On the eve of the third anniversary of the war in Yemen, Houthi rebels fired a barrage of missiles into Saudi Arabia. Saudi Arabia’s airports were targeted. An Egyptian national in Riyadh was reportedly killed and at least two other civilians were injured.
The United States strongly condemned the attacks.
State Department Spokesperson Heather Nauert said in a statement that the United States supports “the rights of our Saudi partners to defend their borders against these threats.” She again called “on all parties, including the Houthis, to return to political negotiations and move toward ending the war in Yemen.”

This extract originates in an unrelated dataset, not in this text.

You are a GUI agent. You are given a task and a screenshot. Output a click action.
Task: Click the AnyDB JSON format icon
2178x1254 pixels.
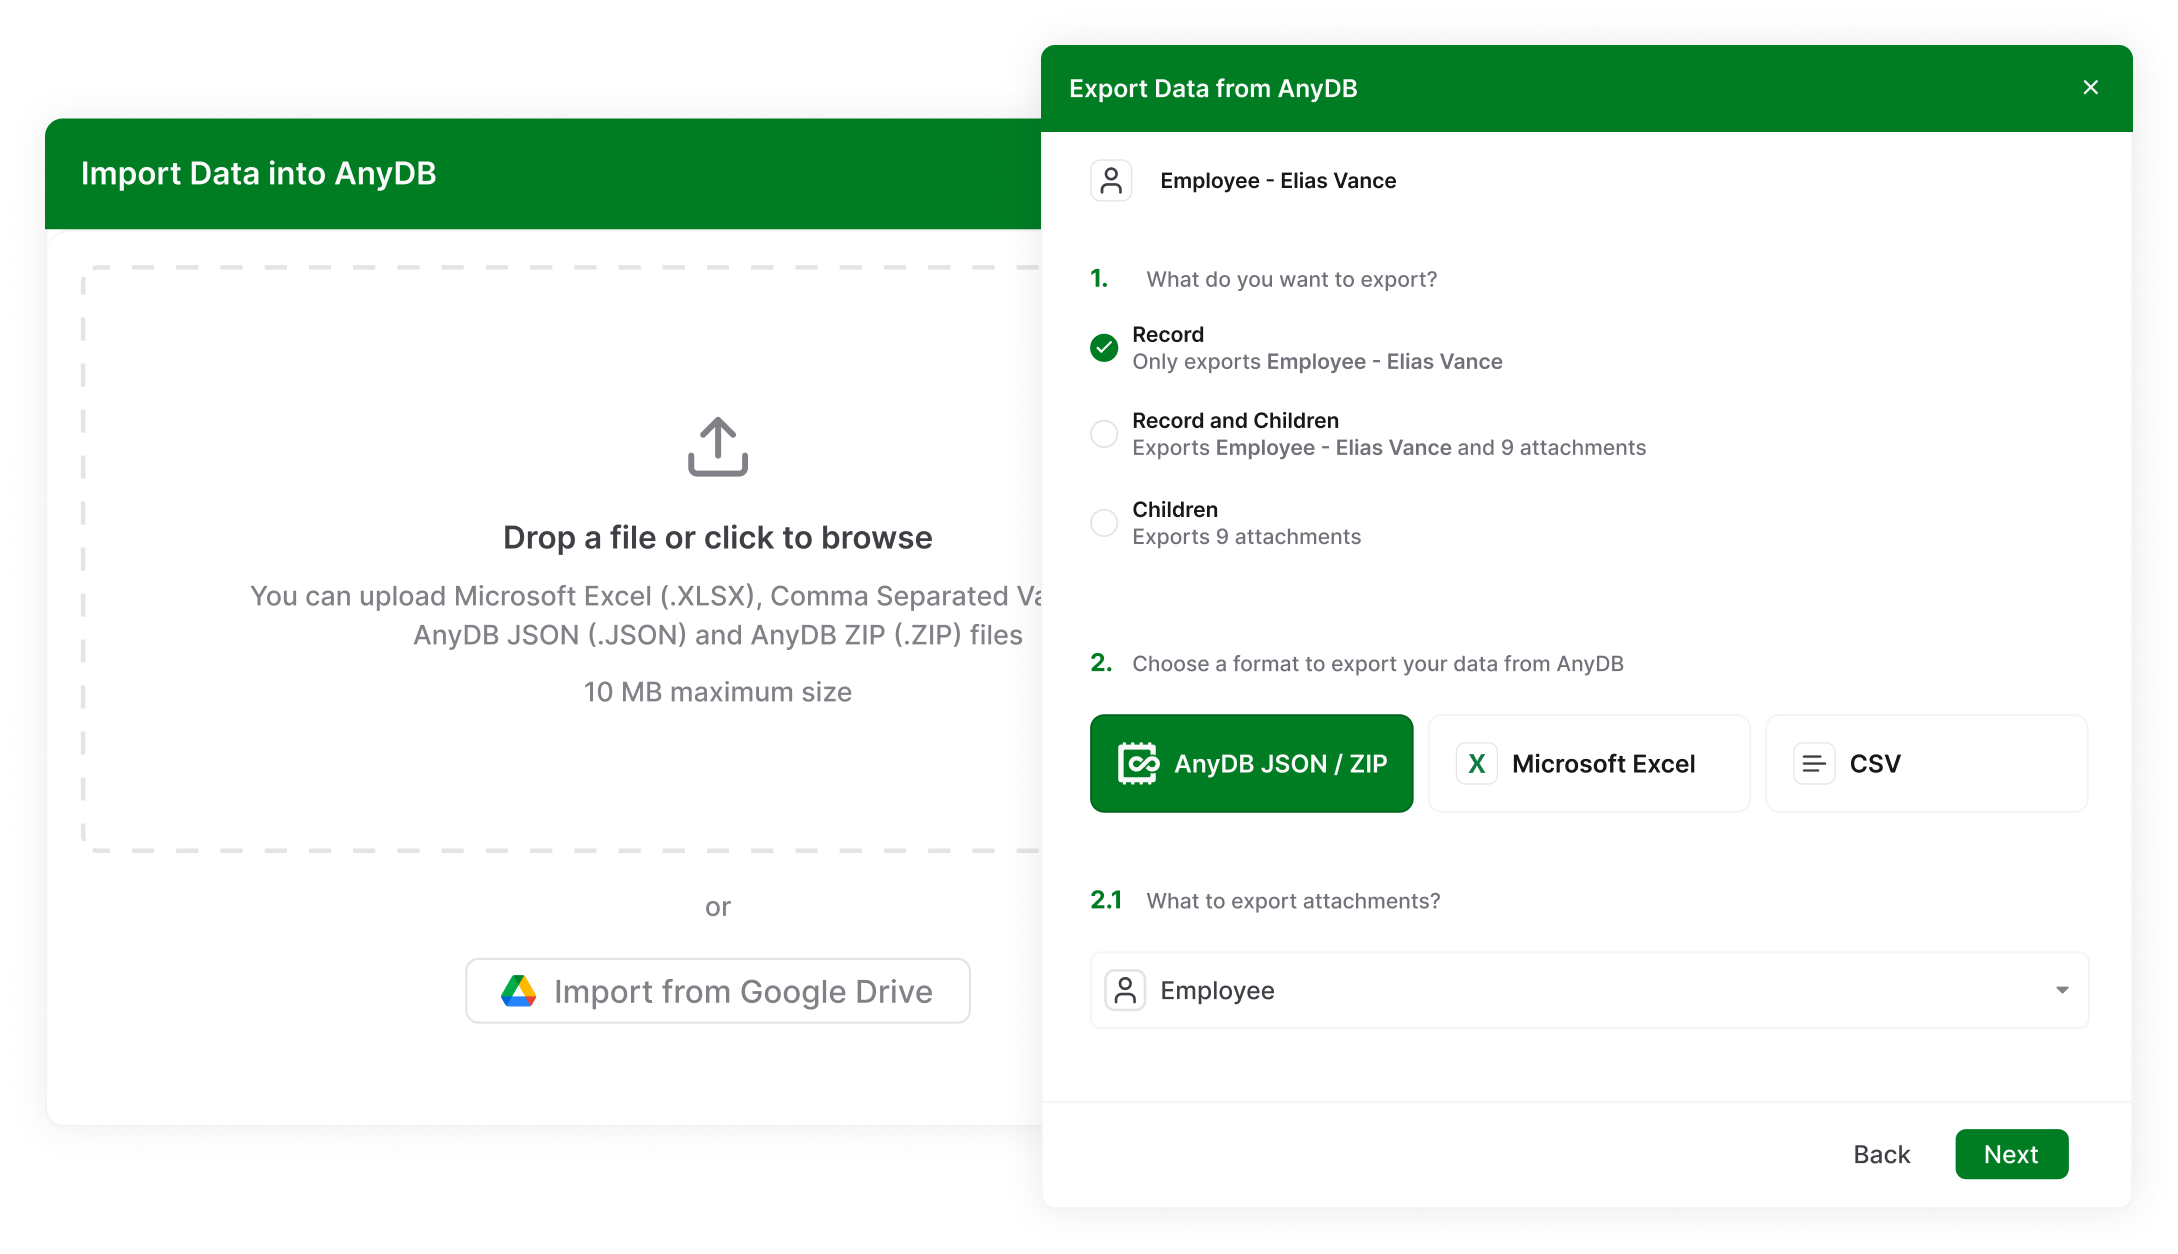click(x=1137, y=764)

A Pentagon spokesperson pointed to Iran’s role in the conflict: “This follows Iran’s pattern of providing advanced weapons to the Houthis,” Lieutenant Commander Rebecca Rebarich said in a statement. “Iran has enabled the conflict in Yemen to spill into neighboring countries and undermines international efforts to resolve the conflict, exacerbating the suffering of the Yemeni people.”
Earlier this year, United Nations experts found that missile debris recovered in Saudi Arabia was of Iranian origin, and that Iran had failed to comply with the Yemen arms embargo established by Security Council Resolution 2216. U.S. Permanent Representative to the U.N. Nikki Haley made a similar charge a month earlier.
In February, U.S. Representative to the U.N. for Economic and Social Affairs Ambassador Kelley Currie warned of the potential for further suffering in Yemen and the possibility of a wider war in the region:
“But this is far from the end of the road to accountability for Iran. Across the region, Iran is entrenching itself… and it is making the world a more dangerous place.”
The United States, she said, “will not hesitate to continue to make the world aware of Iran’s misdeeds and we will not stop until Tehran is stopped and peace is once more possible for the people of the Middle East.”